Postgres pg_repack: Reclaiming Table Bloat Without Locking

AuthorVeraDomainDatabases / PostgresDepth#depth-2Type#type-deep-dive

VACUUM FULL works. CLUSTER works. They both reclaim bloat, rebuild indexes, and hand back disk space. They also hold an ACCESS EXCLUSIVE lock for the entire operation, which means your table is offline. For a 50GB table on a production system, that's the kind of maintenance window that requires a calendar invite.

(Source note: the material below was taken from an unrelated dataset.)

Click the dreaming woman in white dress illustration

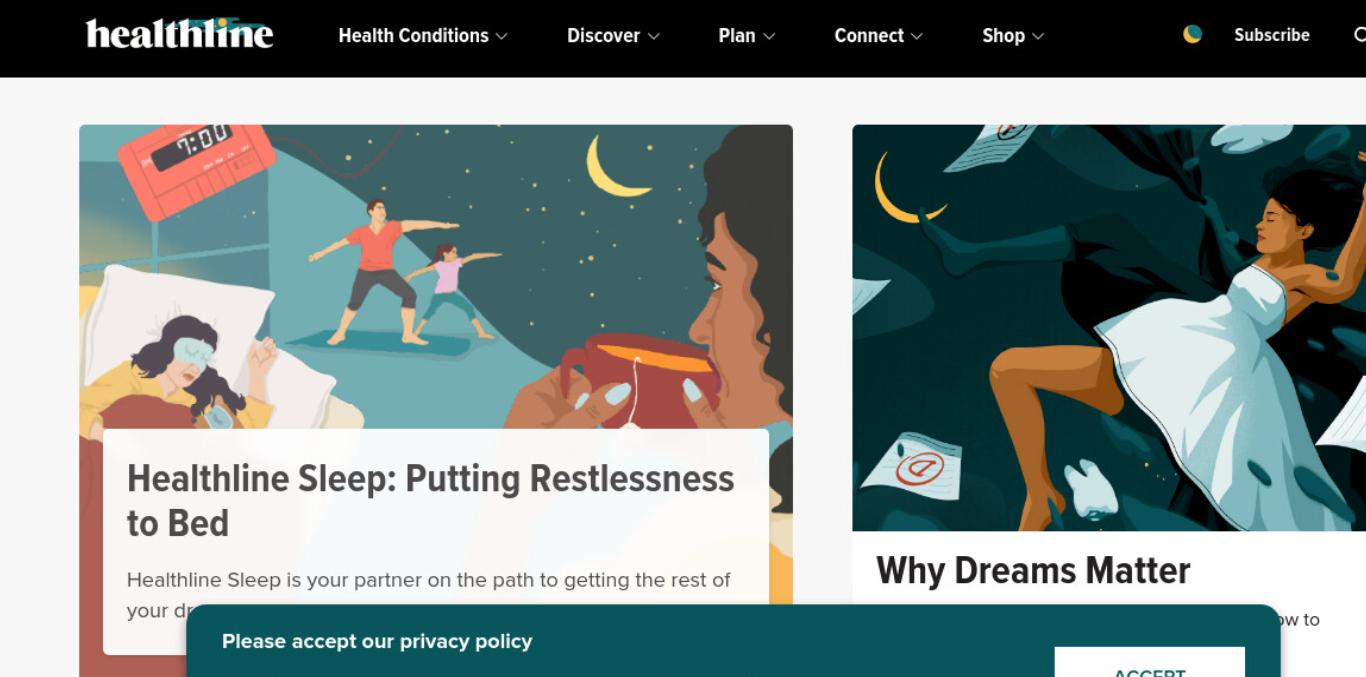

pg_repack is the answer. It rebuilds tables online with only a brief lock at the end. If you have tables with significant bloat and can't afford downtime, this is the extension you need.

How pg_repack Works

The mechanism is straightforward once you see it:

Creates a shadow table with the same schema.
Copies rows into the shadow table in the desired order (clustered index order, if specified).
Installs row-level triggers on the original table to capture concurrent writes (INSERT, UPDATE, DELETE) into a log table throughout the copy phase.
Replays the captured log entries into the shadow table to catch up with concurrent changes.
Acquires an ACCESS EXCLUSIVE lock briefly — just long enough to swap the tables via catalog rename.
Drops the original (now old) table.

The lock duration is proportional to the number of unprocessed log entries at swap time, which is typically milliseconds on a non-firehose table. This is fundamentally different from VACUUM FULL, which holds the lock for the entire duration of the rebuild.

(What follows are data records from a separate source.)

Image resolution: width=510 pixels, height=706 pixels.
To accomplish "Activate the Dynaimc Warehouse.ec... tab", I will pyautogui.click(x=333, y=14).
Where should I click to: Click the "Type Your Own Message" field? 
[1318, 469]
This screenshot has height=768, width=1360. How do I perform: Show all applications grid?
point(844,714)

-- Install the extension (requires superuser)
CREATE EXTENSION pg_repack;

-- Repack a single table
SELECT pg_repack.repack_table('orders');

-- Or use the CLI tool (runs outside the database)
pg_repack -h localhost -d mydb -t orders

-- With CLUSTER order (reorders rows by index)
pg_repack -h localhost -d mydb -t orders --order-by created_at

When to Use It

The canonical use case is a table where autovacuum can't keep up with dead tuple accumulation. Check your candidates:

SELECT
  schemaname || '.' || relname AS table_name,
  n_dead_tup,
  n_live_tup,
  round(100.0 * n_dead_tup / NULLIF(n_live_tup + n_dead_tup, 0), 1) AS dead_pct,
  pg_size_pretty(pg_total_relation_size(schemaname || '.' || relname)) AS total_size
FROM pg_stat_user_tables
WHERE n_live_tup + n_dead_tup > 10000
ORDER BY dead_pct DESC NULLS LAST
LIMIT 20;

Tables with more than 50% dead tuples where autovacuum hasn't resolved it are good candidates. Tables that received a bulk delete or bulk update are also candidates — even after autovacuum runs, the physical file doesn't shrink unless VACUUM FULL or pg_repack reclaims the space.

What You Need to Know Before Running It

Disk space: pg_repack creates a full copy of the table as a shadow. You need free disk space equal to the current table size (including bloat). If your 40GB table is 70% bloat, you still need 40GB free — the shadow copy starts full size.

Replication slot lag: On long-running repacks of large tables, logical replication slots can accumulate WAL because the triggers generate write volume. Monitor pg_replication_slots.confirmed_flush_lsn lag during the operation. If you're running replicas, coordinate with your replication setup before repacking very large tables.

Index rebuild time: pg_repack rebuilds all indexes on the table as part of the operation. The total time is dominated by the copy phase plus index reconstruction, not the final lock acquisition. For a 200GB table with 12 indexes, plan for hours.

Superuser or replication privilege: pg_repack needs sufficient privileges to create triggers and manipulate catalog entries. Typically superuser or at minimum REPLICATION privilege in Postgres 10+.

pg_repack vs pg_squeeze

pg_squeeze is a newer alternative with similar goals. The main differences:

pg_squeeze uses logical decoding instead of triggers to capture concurrent writes, which generates less overhead during the copy phase.
pg_squeeze is less widely deployed and has fewer production miles behind it.
pg_repack has a CLI tool; pg_squeeze is pure SQL.
Both require the extension installed on the server.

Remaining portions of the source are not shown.